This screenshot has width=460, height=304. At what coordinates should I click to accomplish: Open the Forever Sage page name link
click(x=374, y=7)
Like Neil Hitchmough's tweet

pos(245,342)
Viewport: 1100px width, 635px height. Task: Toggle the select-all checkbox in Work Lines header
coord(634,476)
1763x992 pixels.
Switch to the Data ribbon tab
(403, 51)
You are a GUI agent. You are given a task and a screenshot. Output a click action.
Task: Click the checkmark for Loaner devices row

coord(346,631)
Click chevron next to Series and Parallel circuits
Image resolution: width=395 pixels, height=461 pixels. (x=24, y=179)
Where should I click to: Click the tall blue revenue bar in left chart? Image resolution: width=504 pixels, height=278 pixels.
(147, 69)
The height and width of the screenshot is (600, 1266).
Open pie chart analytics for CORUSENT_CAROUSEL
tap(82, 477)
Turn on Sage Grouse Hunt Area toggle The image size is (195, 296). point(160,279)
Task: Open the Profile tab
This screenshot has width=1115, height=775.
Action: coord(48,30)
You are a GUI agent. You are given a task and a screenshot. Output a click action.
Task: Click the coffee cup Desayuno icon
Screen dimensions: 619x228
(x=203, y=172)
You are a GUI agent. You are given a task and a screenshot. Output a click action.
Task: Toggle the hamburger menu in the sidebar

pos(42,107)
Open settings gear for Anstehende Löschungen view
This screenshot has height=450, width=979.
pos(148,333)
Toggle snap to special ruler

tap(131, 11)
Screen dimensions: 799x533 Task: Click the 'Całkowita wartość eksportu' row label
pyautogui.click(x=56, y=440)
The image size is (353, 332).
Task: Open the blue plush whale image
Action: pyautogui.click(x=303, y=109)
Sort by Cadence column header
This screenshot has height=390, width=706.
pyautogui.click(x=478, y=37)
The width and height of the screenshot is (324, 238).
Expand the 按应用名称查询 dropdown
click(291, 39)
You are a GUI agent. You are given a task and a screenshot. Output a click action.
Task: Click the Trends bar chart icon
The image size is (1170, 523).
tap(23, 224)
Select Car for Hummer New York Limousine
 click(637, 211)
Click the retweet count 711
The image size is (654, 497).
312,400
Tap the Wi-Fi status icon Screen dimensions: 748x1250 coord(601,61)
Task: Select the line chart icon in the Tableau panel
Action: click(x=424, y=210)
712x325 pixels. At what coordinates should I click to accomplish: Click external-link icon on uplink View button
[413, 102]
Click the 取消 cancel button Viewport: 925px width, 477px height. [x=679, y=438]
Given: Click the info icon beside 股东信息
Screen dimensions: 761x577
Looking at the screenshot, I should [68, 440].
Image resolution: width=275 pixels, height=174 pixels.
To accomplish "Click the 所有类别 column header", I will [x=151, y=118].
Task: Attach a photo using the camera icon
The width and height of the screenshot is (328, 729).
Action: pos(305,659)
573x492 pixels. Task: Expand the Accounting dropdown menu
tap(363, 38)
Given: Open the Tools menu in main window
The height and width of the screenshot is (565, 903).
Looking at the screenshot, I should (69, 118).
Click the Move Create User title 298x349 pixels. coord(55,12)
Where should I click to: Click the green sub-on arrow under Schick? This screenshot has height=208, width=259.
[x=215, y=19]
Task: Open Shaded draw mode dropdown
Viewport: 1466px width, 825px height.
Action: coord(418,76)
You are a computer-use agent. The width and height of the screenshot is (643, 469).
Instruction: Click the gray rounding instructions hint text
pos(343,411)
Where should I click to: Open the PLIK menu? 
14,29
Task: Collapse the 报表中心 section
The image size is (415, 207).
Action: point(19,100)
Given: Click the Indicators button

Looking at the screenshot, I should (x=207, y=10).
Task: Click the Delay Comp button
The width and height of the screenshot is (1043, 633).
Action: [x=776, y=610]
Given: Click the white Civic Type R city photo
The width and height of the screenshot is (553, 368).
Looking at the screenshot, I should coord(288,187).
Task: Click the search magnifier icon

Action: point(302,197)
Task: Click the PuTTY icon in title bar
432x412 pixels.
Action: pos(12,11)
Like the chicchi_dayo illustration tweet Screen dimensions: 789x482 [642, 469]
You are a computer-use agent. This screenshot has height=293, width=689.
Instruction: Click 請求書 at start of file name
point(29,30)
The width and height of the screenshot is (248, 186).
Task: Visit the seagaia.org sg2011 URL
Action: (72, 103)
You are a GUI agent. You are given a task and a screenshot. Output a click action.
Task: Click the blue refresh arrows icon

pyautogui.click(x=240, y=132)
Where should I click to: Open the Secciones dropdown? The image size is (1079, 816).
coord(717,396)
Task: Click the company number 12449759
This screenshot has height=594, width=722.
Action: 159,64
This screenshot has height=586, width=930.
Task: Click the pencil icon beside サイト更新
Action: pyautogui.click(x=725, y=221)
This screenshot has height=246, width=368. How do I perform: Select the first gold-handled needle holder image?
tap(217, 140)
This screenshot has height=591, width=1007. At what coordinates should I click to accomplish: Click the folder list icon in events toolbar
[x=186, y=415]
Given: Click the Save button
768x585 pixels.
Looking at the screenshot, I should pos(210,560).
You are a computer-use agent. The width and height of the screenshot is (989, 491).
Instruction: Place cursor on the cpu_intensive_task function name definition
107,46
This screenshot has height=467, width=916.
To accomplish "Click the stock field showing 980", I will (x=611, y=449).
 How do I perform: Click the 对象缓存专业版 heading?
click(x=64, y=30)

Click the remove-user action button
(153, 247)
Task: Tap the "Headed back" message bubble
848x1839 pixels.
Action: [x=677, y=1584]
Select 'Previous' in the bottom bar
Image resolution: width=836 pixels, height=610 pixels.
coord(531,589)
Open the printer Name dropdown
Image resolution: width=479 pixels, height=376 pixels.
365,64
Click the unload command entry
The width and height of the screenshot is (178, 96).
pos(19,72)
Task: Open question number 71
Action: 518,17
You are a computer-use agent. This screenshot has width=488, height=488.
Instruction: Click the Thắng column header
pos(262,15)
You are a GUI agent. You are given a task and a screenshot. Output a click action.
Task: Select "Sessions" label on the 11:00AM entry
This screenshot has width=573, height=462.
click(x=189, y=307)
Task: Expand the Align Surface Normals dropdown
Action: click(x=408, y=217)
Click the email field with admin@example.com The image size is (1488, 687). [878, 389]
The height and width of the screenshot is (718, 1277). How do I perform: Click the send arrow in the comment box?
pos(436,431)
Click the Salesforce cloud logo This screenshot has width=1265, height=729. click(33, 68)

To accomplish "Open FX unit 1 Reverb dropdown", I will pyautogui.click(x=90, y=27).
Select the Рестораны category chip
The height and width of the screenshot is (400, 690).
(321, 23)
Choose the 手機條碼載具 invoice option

### EXERCISE
Print out the whole listing exactly as it appears.

### TASK OUTPUT
This screenshot has width=460, height=304. At what coordinates should I click to accomplish: Open the Forever Sage page name link
click(x=374, y=7)
Like Neil Hitchmough's tweet

pos(245,342)
Viewport: 1100px width, 635px height. Task: Toggle the select-all checkbox in Work Lines header
coord(634,476)
1763x992 pixels.
Switch to the Data ribbon tab
(403, 51)
You are a GUI agent. You are given a task and a screenshot. Output a click action.
Task: Click the checkmark for Loaner devices row

coord(346,631)
Click chevron next to Series and Parallel circuits
Image resolution: width=395 pixels, height=461 pixels. (x=24, y=179)
Where should I click to: Click the tall blue revenue bar in left chart? Image resolution: width=504 pixels, height=278 pixels.
(147, 69)
The height and width of the screenshot is (600, 1266).
Open pie chart analytics for CORUSENT_CAROUSEL
tap(82, 477)
Turn on Sage Grouse Hunt Area toggle The image size is (195, 296). point(160,279)
Task: Open the Profile tab
This screenshot has width=1115, height=775.
Action: coord(48,30)
You are a GUI agent. You are given a task and a screenshot. Output a click action.
Task: Click the coffee cup Desayuno icon
Screen dimensions: 619x228
(x=203, y=172)
You are a GUI agent. You are given a task and a screenshot. Output a click action.
Task: Toggle the hamburger menu in the sidebar

pos(42,107)
Open settings gear for Anstehende Löschungen view
This screenshot has height=450, width=979.
pos(148,333)
Toggle snap to special ruler

tap(131, 11)
Screen dimensions: 799x533 Task: Click the 'Całkowita wartość eksportu' row label
pyautogui.click(x=56, y=440)
The image size is (353, 332).
Task: Open the blue plush whale image
Action: pyautogui.click(x=303, y=109)
Sort by Cadence column header
This screenshot has height=390, width=706.
pyautogui.click(x=478, y=37)
The width and height of the screenshot is (324, 238).
Expand the 按应用名称查询 dropdown
click(291, 39)
You are a GUI agent. You are given a task and a screenshot. Output a click action.
Task: Click the Trends bar chart icon
The image size is (1170, 523).
tap(23, 224)
Select Car for Hummer New York Limousine
 click(637, 211)
Click the retweet count 711
The image size is (654, 497).
312,400
Tap the Wi-Fi status icon Screen dimensions: 748x1250 coord(601,61)
Task: Select the line chart icon in the Tableau panel
Action: click(x=424, y=210)
712x325 pixels. At what coordinates should I click to accomplish: Click external-link icon on uplink View button
[413, 102]
Click the 取消 cancel button Viewport: 925px width, 477px height. [x=679, y=438]
Given: Click the info icon beside 股东信息
Screen dimensions: 761x577
Looking at the screenshot, I should [68, 440].
Image resolution: width=275 pixels, height=174 pixels.
To accomplish "Click the 所有类别 column header", I will [x=151, y=118].
Task: Attach a photo using the camera icon
The width and height of the screenshot is (328, 729).
Action: pos(305,659)
573x492 pixels. Task: Expand the Accounting dropdown menu
tap(363, 38)
Given: Open the Tools menu in main window
The height and width of the screenshot is (565, 903).
Looking at the screenshot, I should (69, 118).
Click the Move Create User title 298x349 pixels. coord(55,12)
Where should I click to: Click the green sub-on arrow under Schick? This screenshot has height=208, width=259.
[x=215, y=19]
Task: Open Shaded draw mode dropdown
Viewport: 1466px width, 825px height.
Action: coord(418,76)
You are a computer-use agent. The width and height of the screenshot is (643, 469).
Instruction: Click the gray rounding instructions hint text
pos(343,411)
Where should I click to: Open the PLIK menu? 
14,29
Task: Collapse the 报表中心 section
The image size is (415, 207).
Action: point(19,100)
Given: Click the Indicators button

Looking at the screenshot, I should (x=207, y=10).
Task: Click the Delay Comp button
The width and height of the screenshot is (1043, 633).
Action: [x=776, y=610]
Given: Click the white Civic Type R city photo
The width and height of the screenshot is (553, 368).
Looking at the screenshot, I should coord(288,187).
Task: Click the search magnifier icon

Action: point(302,197)
Task: Click the PuTTY icon in title bar
432x412 pixels.
Action: pos(12,11)
Like the chicchi_dayo illustration tweet Screen dimensions: 789x482 [642, 469]
You are a computer-use agent. This screenshot has height=293, width=689.
Instruction: Click 請求書 at start of file name
point(29,30)
The width and height of the screenshot is (248, 186).
Task: Visit the seagaia.org sg2011 URL
Action: (72, 103)
You are a GUI agent. You are given a task and a screenshot. Output a click action.
Task: Click the blue refresh arrows icon

pyautogui.click(x=240, y=132)
Where should I click to: Open the Secciones dropdown? The image size is (1079, 816).
coord(717,396)
Task: Click the company number 12449759
This screenshot has height=594, width=722.
Action: 159,64
This screenshot has height=586, width=930.
Task: Click the pencil icon beside サイト更新
Action: pyautogui.click(x=725, y=221)
This screenshot has height=246, width=368. How do I perform: Select the first gold-handled needle holder image?
tap(217, 140)
This screenshot has height=591, width=1007. At what coordinates should I click to accomplish: Click the folder list icon in events toolbar
[x=186, y=415]
Given: Click the Save button
768x585 pixels.
Looking at the screenshot, I should pos(210,560).
You are a computer-use agent. The width and height of the screenshot is (989, 491).
Instruction: Place cursor on the cpu_intensive_task function name definition
107,46
This screenshot has height=467, width=916.
To accomplish "Click the stock field showing 980", I will (x=611, y=449).
 How do I perform: Click the 对象缓存专业版 heading?
click(x=64, y=30)

Click the remove-user action button
(153, 247)
Task: Tap the "Headed back" message bubble
848x1839 pixels.
Action: [x=677, y=1584]
Select 'Previous' in the bottom bar
Image resolution: width=836 pixels, height=610 pixels.
coord(531,589)
Open the printer Name dropdown
Image resolution: width=479 pixels, height=376 pixels.
365,64
Click the unload command entry
The width and height of the screenshot is (178, 96).
pos(19,72)
Task: Open question number 71
Action: 518,17
You are a computer-use agent. This screenshot has width=488, height=488.
Instruction: Click the Thắng column header
pos(262,15)
You are a GUI agent. You are given a task and a screenshot. Output a click action.
Task: Select "Sessions" label on the 11:00AM entry
This screenshot has width=573, height=462.
click(x=189, y=307)
Task: Expand the Align Surface Normals dropdown
Action: click(x=408, y=217)
Click the email field with admin@example.com The image size is (1488, 687). [878, 389]
The height and width of the screenshot is (718, 1277). How do I perform: Click the send arrow in the comment box?
pos(436,431)
Click the Salesforce cloud logo This screenshot has width=1265, height=729. click(33, 68)

To accomplish "Open FX unit 1 Reverb dropdown", I will pyautogui.click(x=90, y=27).
Select the Рестораны category chip
The height and width of the screenshot is (400, 690).
(321, 23)
Choose the 手機條碼載具 invoice option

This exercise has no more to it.